++++ Selected passage ++++

Metabolic Studies on Intermediates in the myo-Inositol Oxidation Pathway in Lilium longiflorum Pollen

Abstract

Myo-Inositol-linked glucogenesis in germinated lily (L. longiflorum Thumb., cv. Ace) pollen was investigated by studying the effects of added L-arabinose or D-xylose on metabolism of myo-[2-3H]inositol and by determining the distribution of radioisotope in pentosyl and hexosyl residues of polysaccharides from pollen labeled with myo-[2-14C]inositol, myo-[2-3H]inositol, L-[5-14C]arabinose and D-[5R,5S-3H]xylose. myo-[2-14C]arabinose produced labeled glucose with similar patterns of distribution of 14C, 35% in C1 and 55% in C6. Arabinosyl units were labeled exclusively in C5. Incorporation of 3H into arabinosyl and xylosyl units in pollen labeled with myo-[2-3H]inositol was repressed when unlabeled L-arabinose was included in the germination medium and a related 3H exchange with water was stimulated. Results are consistent with a process of glucogenesis in which the myo-inositol oxidation pathway furnishes UDP-D-xylose as a key intermediate for conversion to hexose via free D-xylose and the pentose phosphate pathway. Additional evidence for this process was obtained from pollen labeled with D-[5R,5S-3H]xylose or myo-[2-3H]inositol which produces D-[5R-3H]xylose. Glucosyl units from polysaccharides in the former had 11% of the 3H in C1 and 78% in C6 while glucosyl units in the latter had only 4% in C1 and 78% in C6. Stereochemical considerations involving selective exchange with water of prochiral-R 3H in C1 of fructose-6-phosphate during conversion to glucose provide explanation for observed differences in the metabolism of these 5-labeled xyloses. Incorporation of 3H from myo-[2-3H]inositol into arabinosyl and xylosyl units of pollen polysaccharides was unaffected by the presence of unlabeled D-xylose in the medium. Exchange of 3H with water was greatly affected, decreasing from a value of 21% exchange in the absence of unlabeled D-xylose to 5% in the presence of 6.7 mM D-xylose. D-Xylose was rapidly utilized for glucogenesis by germinated pollen tubes. This observation supports the view that free D-xylose is an important intermediate following breakdown of UDP-D-xylose during myo-inositol-linked glucogenesis.

++++ Recorded information ++++

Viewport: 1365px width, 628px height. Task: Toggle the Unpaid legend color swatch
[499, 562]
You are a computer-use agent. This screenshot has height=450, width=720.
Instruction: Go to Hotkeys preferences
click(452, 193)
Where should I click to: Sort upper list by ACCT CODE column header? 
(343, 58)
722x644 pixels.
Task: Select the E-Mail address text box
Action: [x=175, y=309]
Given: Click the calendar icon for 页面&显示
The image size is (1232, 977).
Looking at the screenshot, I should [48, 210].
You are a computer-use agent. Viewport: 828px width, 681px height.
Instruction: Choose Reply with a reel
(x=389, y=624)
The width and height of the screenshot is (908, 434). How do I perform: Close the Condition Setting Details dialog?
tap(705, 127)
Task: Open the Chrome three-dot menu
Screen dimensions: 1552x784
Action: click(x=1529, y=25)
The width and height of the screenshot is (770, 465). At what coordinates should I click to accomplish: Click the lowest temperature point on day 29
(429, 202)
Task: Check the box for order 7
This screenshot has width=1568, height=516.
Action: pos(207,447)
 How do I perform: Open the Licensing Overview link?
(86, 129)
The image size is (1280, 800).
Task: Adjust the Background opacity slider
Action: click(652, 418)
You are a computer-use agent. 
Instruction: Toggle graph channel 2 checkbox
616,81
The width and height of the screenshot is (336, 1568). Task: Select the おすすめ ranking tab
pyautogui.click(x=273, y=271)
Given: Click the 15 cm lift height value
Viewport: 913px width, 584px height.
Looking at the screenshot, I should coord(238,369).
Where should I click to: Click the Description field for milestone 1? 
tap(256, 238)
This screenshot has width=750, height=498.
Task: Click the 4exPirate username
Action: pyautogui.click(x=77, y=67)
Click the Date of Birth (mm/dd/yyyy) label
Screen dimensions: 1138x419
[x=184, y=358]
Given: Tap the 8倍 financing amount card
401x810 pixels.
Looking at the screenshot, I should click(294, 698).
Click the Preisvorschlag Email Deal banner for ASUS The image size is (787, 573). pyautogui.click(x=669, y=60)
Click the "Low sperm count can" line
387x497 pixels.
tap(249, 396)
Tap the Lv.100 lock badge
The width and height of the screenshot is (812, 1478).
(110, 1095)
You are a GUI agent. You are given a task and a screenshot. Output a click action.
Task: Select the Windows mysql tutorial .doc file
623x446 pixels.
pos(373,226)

++++

▶ **Task to complete**: List the labeled compounds that the first sentence of the lily pollen abstract names as used to label the pollen.

▶ **Exercise answer**:
myo-[2-14C]inositol
myo-[2-3H]inositol
L-[5-14C]arabinose
D-[5R,5S-3H]xylose